The purpose of these benchmarks is to evaluate:

  1. Speed:
    • Measure the execution time of key operations (e.g., PDF and CDF).

    • Determine whether the custom implementations are comparable in performance to SciPy’s optimized implementations.

  2. Accuracy:
    • Compare the results of key operations (e.g., PDF, CDF) against SciPy’s outputs to ensure numerical correctness.

Each benchmark will output timing information and accuracy metrics, providing insights into the trade-offs between speed and precision.

Key Benchmarked Operations#

  1. Probability Density Function (PDF):
    • Tests the performance of evaluating the likelihood at a given point.
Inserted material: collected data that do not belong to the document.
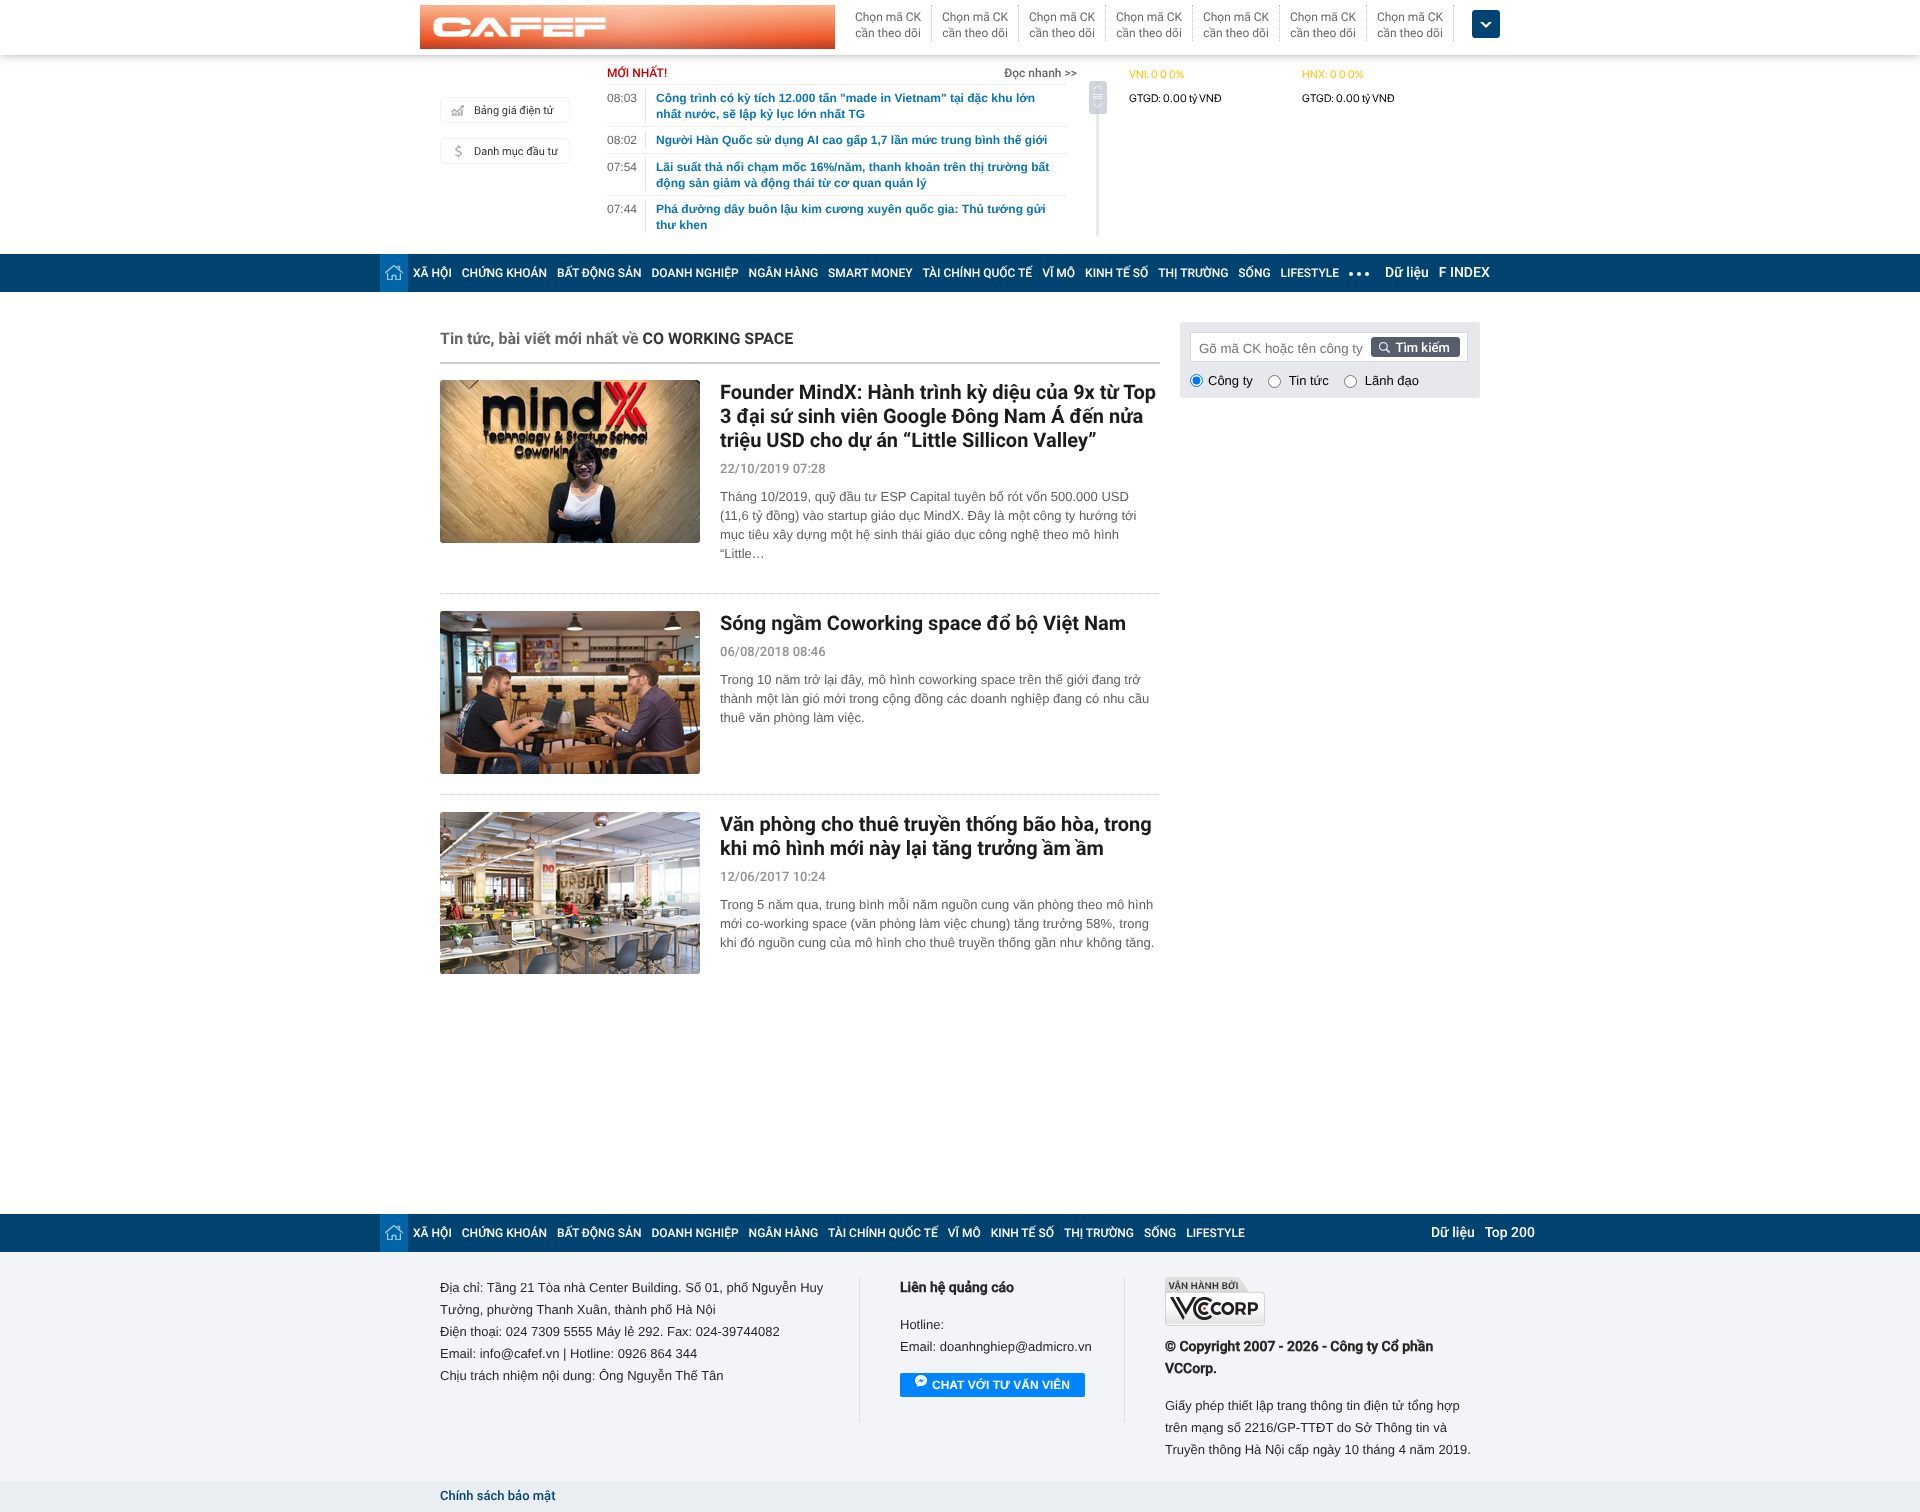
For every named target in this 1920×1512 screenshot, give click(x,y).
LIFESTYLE (1310, 273)
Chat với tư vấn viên (1001, 1385)
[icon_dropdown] (1486, 24)
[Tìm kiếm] (1416, 347)
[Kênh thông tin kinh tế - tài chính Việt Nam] (627, 27)
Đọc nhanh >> (1040, 73)
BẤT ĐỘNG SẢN (599, 273)
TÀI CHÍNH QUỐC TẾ (977, 273)
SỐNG (1254, 273)
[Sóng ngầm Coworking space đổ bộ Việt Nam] (570, 692)
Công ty (1230, 380)
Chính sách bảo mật (497, 1496)
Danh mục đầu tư (516, 151)
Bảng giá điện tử (514, 110)
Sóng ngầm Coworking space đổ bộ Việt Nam (923, 623)
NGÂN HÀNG (784, 273)
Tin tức (1309, 380)
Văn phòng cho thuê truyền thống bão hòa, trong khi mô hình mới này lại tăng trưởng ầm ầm (936, 836)
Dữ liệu (1407, 273)
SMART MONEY (870, 273)
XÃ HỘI (432, 273)
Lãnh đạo (1392, 380)
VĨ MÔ (1058, 273)
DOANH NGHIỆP (695, 273)
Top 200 (1510, 1233)
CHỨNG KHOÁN (504, 273)
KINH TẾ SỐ (1116, 273)
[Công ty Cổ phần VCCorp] (1322, 1301)
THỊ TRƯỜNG (1193, 273)
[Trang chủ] (394, 272)
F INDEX (1464, 273)
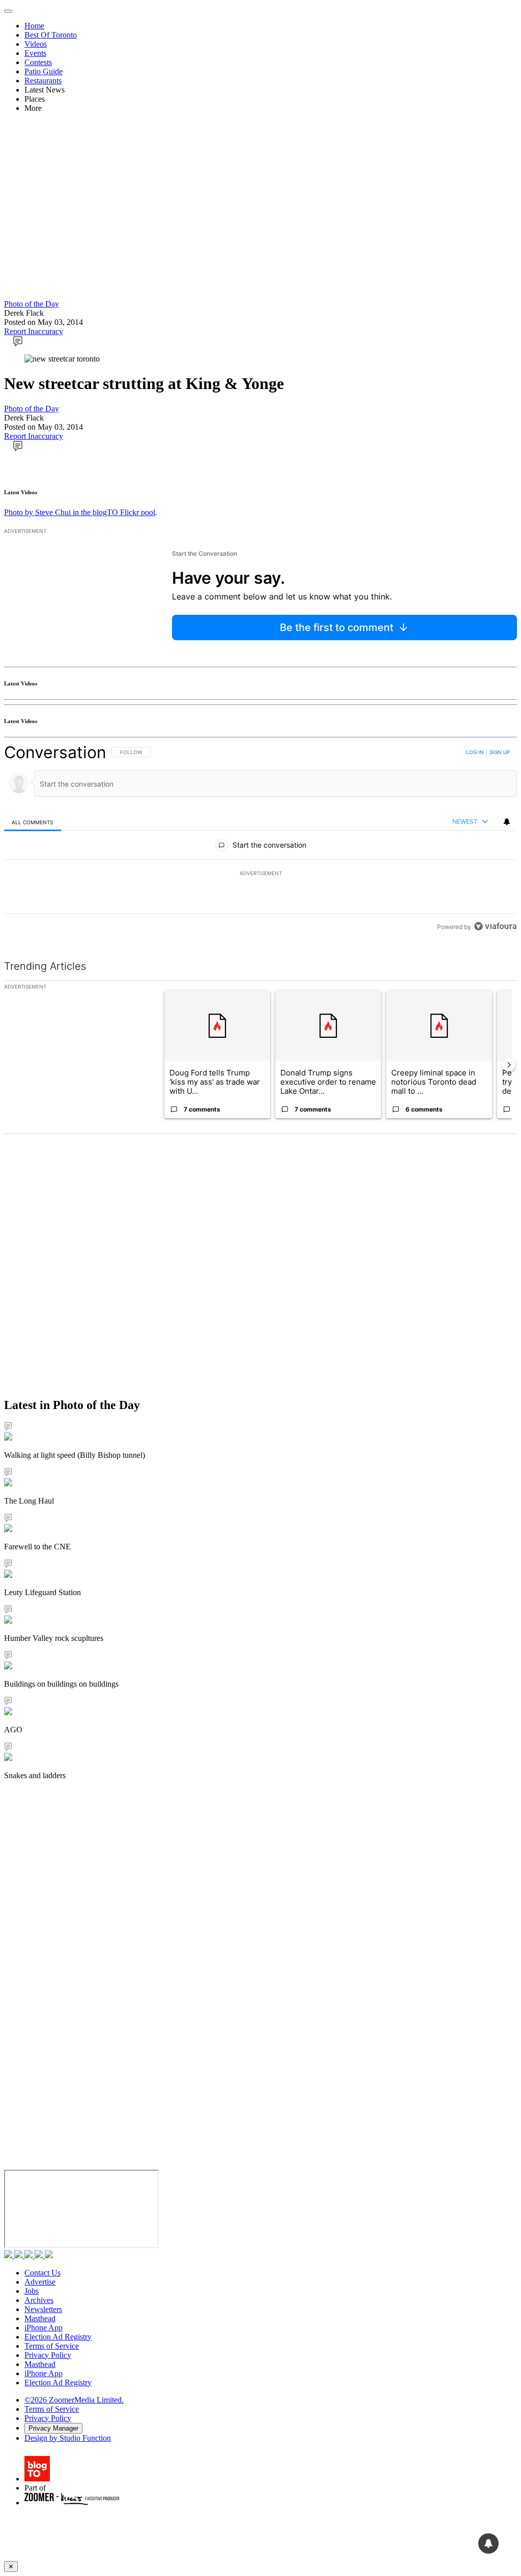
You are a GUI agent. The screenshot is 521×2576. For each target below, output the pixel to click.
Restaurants (43, 80)
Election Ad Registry (58, 2336)
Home (34, 25)
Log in (475, 752)
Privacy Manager (53, 2428)
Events (35, 53)
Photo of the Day (31, 303)
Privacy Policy (47, 2355)
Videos (35, 44)
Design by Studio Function (67, 2438)
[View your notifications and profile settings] (507, 822)
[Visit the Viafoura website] (495, 926)
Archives (38, 2300)
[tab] (32, 822)
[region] (260, 839)
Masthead (39, 2318)
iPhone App (43, 2327)
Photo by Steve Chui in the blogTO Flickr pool (79, 512)
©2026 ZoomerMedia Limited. (74, 2399)
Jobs (31, 2291)
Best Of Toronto (50, 35)
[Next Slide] (508, 1064)
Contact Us (42, 2272)
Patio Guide (43, 71)
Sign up (499, 752)
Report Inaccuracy (33, 331)
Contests (38, 62)
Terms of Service (51, 2346)
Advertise (39, 2282)
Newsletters (43, 2309)
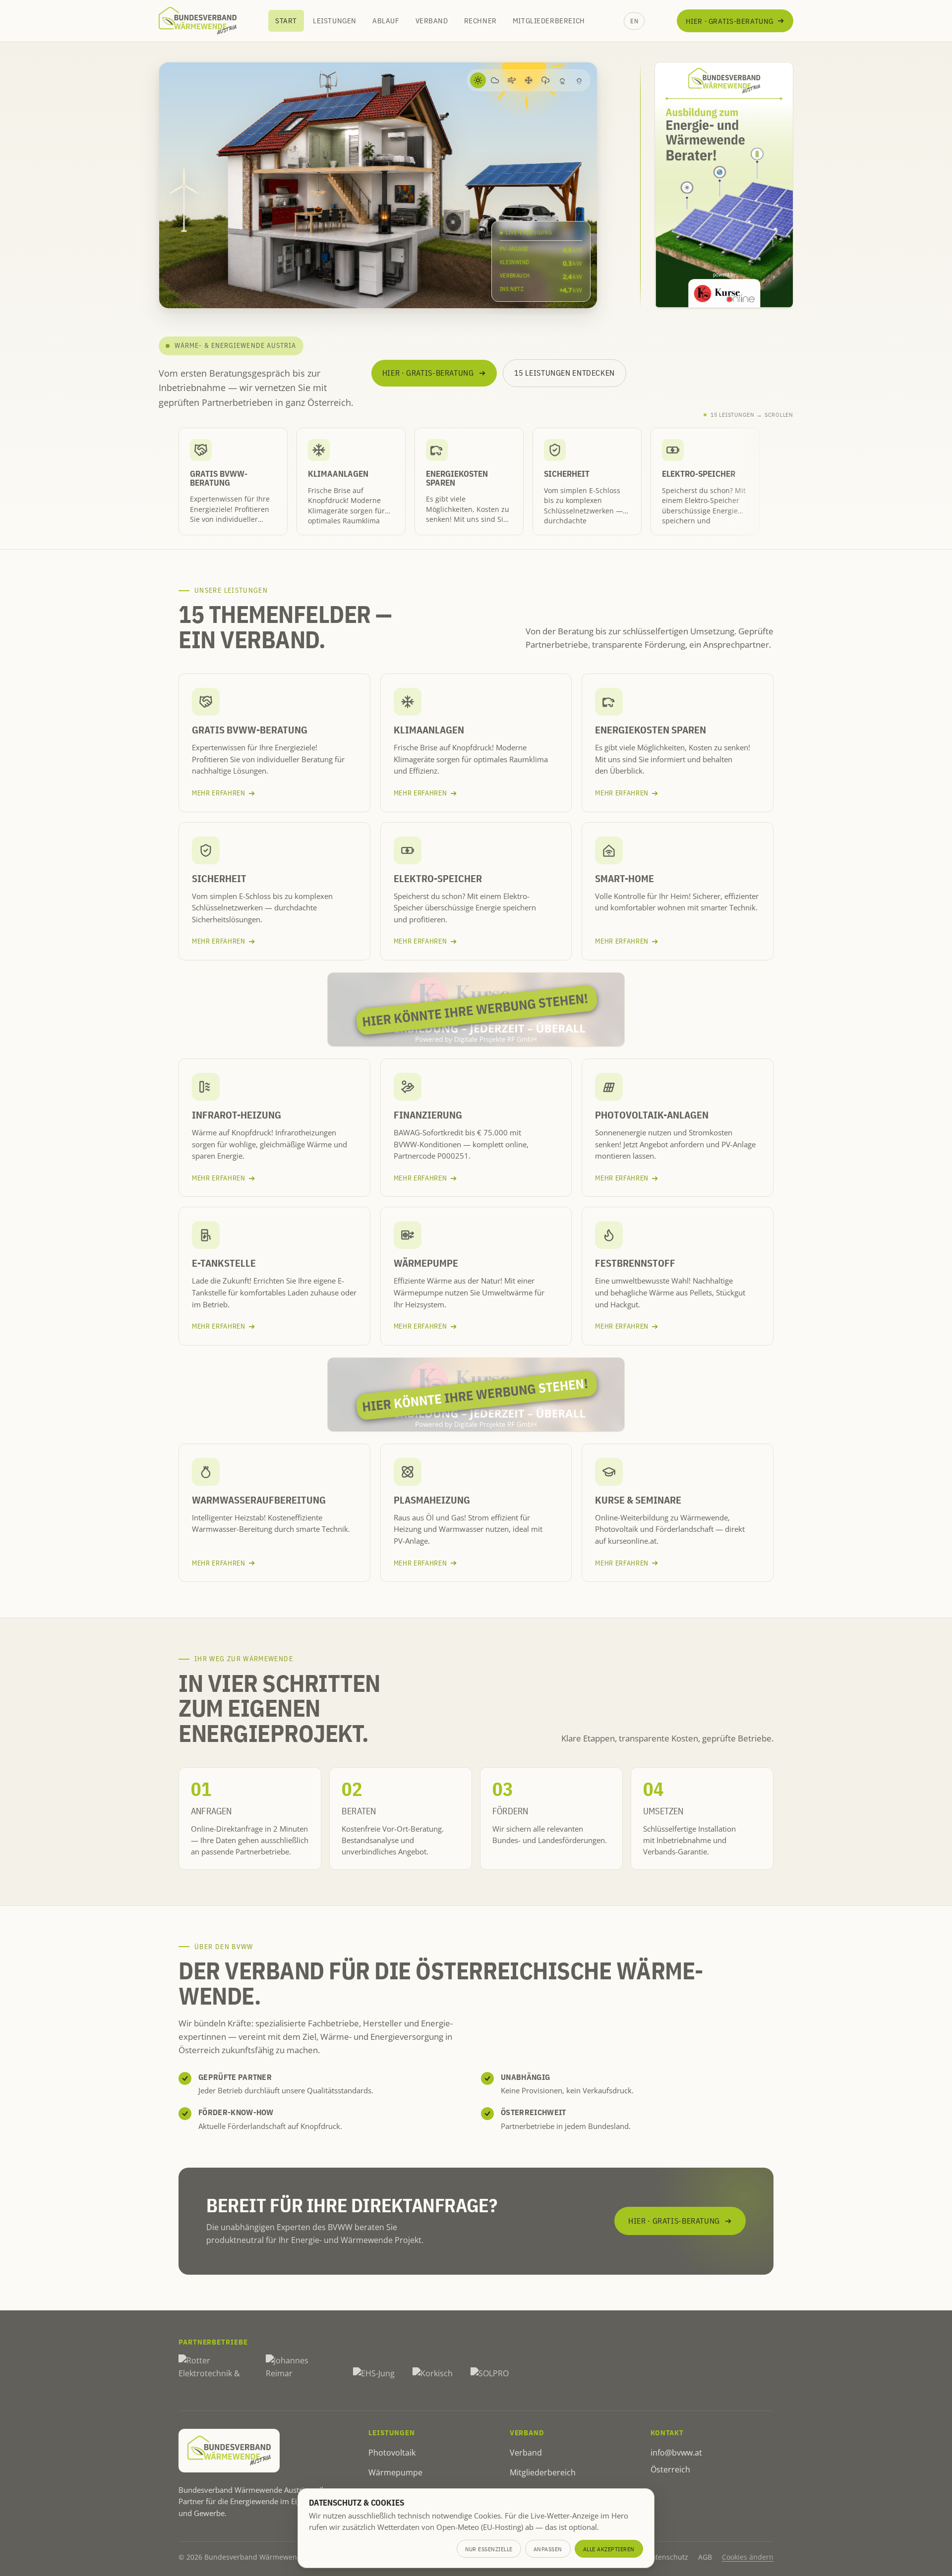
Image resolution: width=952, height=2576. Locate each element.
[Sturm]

    • This is a critical operation for statistical modeling.

  2. Cumulative Distribution Function (CDF):
    • Benchmarks the computation of cumulative probabilities.

    • Used widely in hypothesis testing and statistical applications.

Accuracy Metrics:
  • Absolute Error will be calculated between custom and SciPy distributions for PDF and CDF outputs.

Benchmark Workflow#

Each distribution (e.g., Gaussian, Laplace) will be benchmarked as follows:

  1. Generate test inputs:
    • Use a range of inputs (e.g., numpy.linspace for PDF/CDF).

    • Ensure the input range covers typical and edge-case scenarios.

  2. Compare Speed:
    • Measure execution times for PDF and CDF for both the custom and SciPy implementations.

  3. Compare Accuracy:
    • Compute differences (e.g., Absolute Error) between the outputs of custom and SciPy distributions for identical inputs.

  4. Output Results:
    • Print/plot or store results in an easily interpretable format (tables or plots).

Expected Results#

At the end of the benchmarks, the following insights will be available:

  1. Accuracy comparisons using numerical error metrics.

  2. Timing comparisons (in seconds) for each operation (PDF, CDF).

    • Identification of cases where custom distributions outperform or lag behind SciPy counterparts.